Tapi ada hal yang membuat saya, yang sudah semakin tua ini, sedih dan miris. Puasa tahun ini berasa cepet banget, iya gak sih? Apa cuman saya aja….
Tahun ini, kalau beberapa orang di medsos bisa bangga menunjukkan achievement ibadah mereka, maka buat saya sih… duuuuh tengsin men! Tengsin!

Bagaimana tidak? Mari kita telisik satu per satu, yang jelek-jeleknya aja ya. Mulai dari baca Quran yang, tentu saja, tidak intense. Dan shalat tarawih pun, semua di rumah sendiri. Yaaa seperti hari biasa aja, sibuk dengan rutinitas duniawi.

Nah jangan kalian pikir manusia-manusia duniawi seperti saya ini gak sadar kalau intensitas iman kami tuh ‘meh’ banget. Saya yakin kok, dalam hati kecil tuh ada rasa “Gak boleh, harus ada yang gw perbaiki nih.” Dan percayalah podcast dan acara-acara religi yang tipis-tipis bahas atau diskusi terkait agama itu membantu banget buat manusia modelan begini. Hingga kemudian saya sampai ke sebuah konten di youtube, yang sebenarnya untuk kemasanan komedi, tapi cukup menarik. Judulnya “Pindah Arah”, sebuah acara yang disiarkan oleh Comedy Sunday dan menceritakan perjalanan spiritual orang-orang yang mengubah kepercayaannya. Nah! Yang menarik, ada yang pindah dari agama minoritas ke mayoritas, dan ada juga yang sebaliknya. Dan acara ini, secara mengejutkan, sangat menarik dan memotivasi. Loh?

Iya… karena rupanya hati itu begitu mudah aja dibolak-balik. Rupanya gak ada yang terlalu kecil atau terlalu besar ketika itu perkara keyakinan. Ada loh yang berpindah keyakinan, hanya karena pas parkir di depan gereja, eh loh kok gereja ini bikin tenang ya. Ada yang kemudian liat orang-orang tarawih, eh kok seneng ya ada masa ketika terus komunikasi sama Tuhan. Ada yang merasa shalat, rupanya adalah metode meditasi yang paling efektif, simple, dan menenangkan.

Sungguh, saya sebagai Muslim veteran tidak henti-hentinya mempertanyakan “Ah masa sih?!”

Lalu tibalah satu episode yang benar-benar inspiring! Mari kita lihat.

Masnya punya permasalahan bahwa, “Kok pas shalat belum merasakan secara penuh kehadiran Allah ya?”
Mas, jangan khawatir… SAYA JUGA BEGITU. Jangankan pendatan baru, ini Muslim veteran loh, masih merasakan hal yang sama. ASTAGFIRULLAH.
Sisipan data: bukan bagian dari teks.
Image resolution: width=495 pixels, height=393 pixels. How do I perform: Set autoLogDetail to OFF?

Saya kemudian memutuskan mencoba apa yang Mas-nya coba: Shalat secara lebih perlahan.
Sesuatu yang kalau di kamus kami para Muslim disebut tuma’ninah. Tapi tekad saya adalah, lebih dalam dalam proses shalat ini. Ya plis aja, gengsi dong kalah sama pendatangan baru, yakan. Iman boleh naik turun, tapi gengsi terus on.
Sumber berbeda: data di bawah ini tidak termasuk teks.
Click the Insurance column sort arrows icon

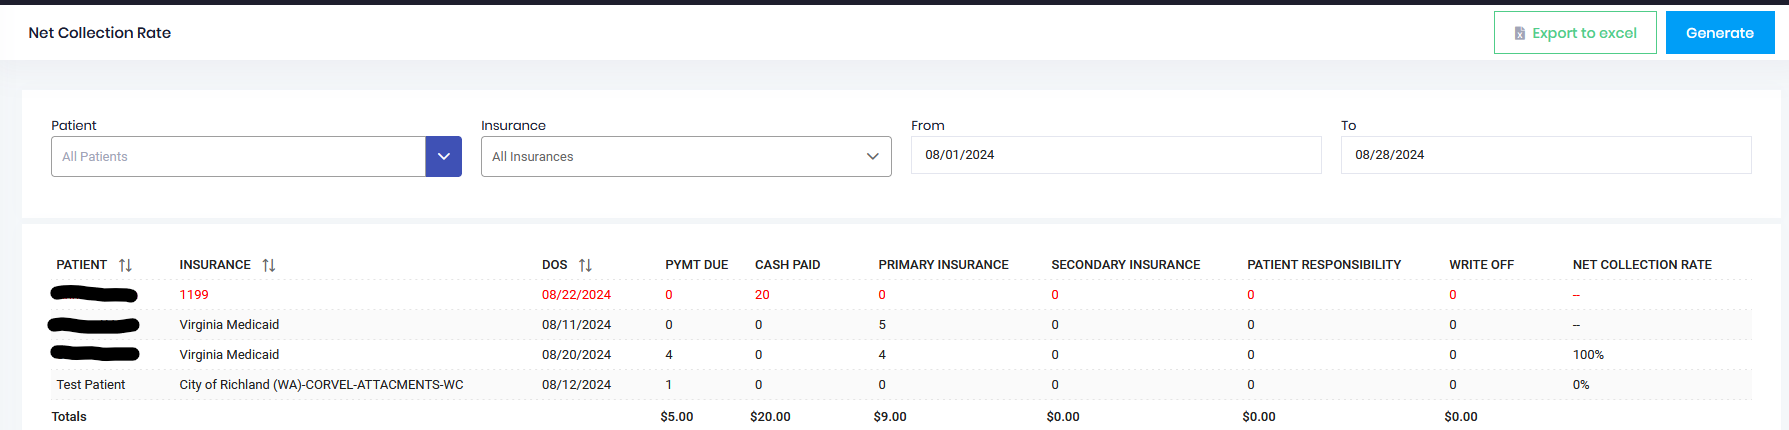[269, 265]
TEBAK APA YANG SAYA TEMUKAN?

Saya bahkan sadar bahwa bacaan shalat saya selama ini banyak yang tidak becus. Coba deh kalian yang Muslim, nanti suatu waktu, shalat…. konsentrasi dan dengarkan baik-baik bacaan kalian sendiri. Untuk saya? Saya menyadari begitu banyak bagian yang tabrak lari, tidak peduli makhraj, dan saya kok khawatir jangan-jangan ada baris-baris yang terlewat selama ini? Belum lagi perkara surat-surat pendek yang pas di-review ulang “Loh kok loh kok, kok makin sedikit ya hafalannya” Itupun saya ragu dengan kebenaran bacaannya.

Itulah malam dimana saya memutuskan, saya akan kembali ke Quran. Itulah malam ketika, saya bilang ke diri sendiri, “Oke, lo banyak salah, tapi setidaknya lo harus shalat yang bener.”
Dan di malam itu juga, saya memutuskan untuk kembali mencoba sekuat tenaga untuk menghafal Quran, tekad saya sederhana, Juz 30 + Ar-Rahman. Saya sadar diri kok kemampuan otak dan persistensi saya tidak bisa disamakan dengan ayah saya yang dulunya anak pesantren. Tapi kayaknya keterlaluan banget kalau shalat gak cantik dan all out, karena itu aja ibadah yang bisa diperjuangkan untuk terus dilakukan dengan sebaik mungkin di tengah hiruk pikuk dunia dan kesibukan berburu harta benda. Karena saya suka sekali menulis, saya sampai bikin jurnal untuk mencatat progress hapalan saya. Tidak usah kagum saudara-saudara, jika kalian sudah kepala 3, kapasitas otak kalian mulai berkurang aja karena sibuk memikirkan aneka keruwetan di planet bumi. I am so damn serious, Man! I am so damn serious!

IMG_9904

Entah apa indikator keberhasilan dari hal ini ya, tapi setelah itu, hati lebih tenang… tanpa perlu keluar uang untuk sesi yoga dan meditasi. Oh ya, untuk saya pribadi, I stopped scrolling around my social medias. Lebih memilih untuk kerja, baca buku, gambar, atau masak. Jangan-jangan, ini jangan-jangan loh, kita ini terus terpaku pada media sosial karena kita punya banyak keresahan dan gak ada media untuk menuntaskan, atau setidaknya mengurangi, rasa resah itu. Jangan-jangan kita itu kurang produktif karena, kualitas ibadah kita, terlepas dari apapun kepercayaan kita, memang busuk aja. Kita gak ngerasa aja….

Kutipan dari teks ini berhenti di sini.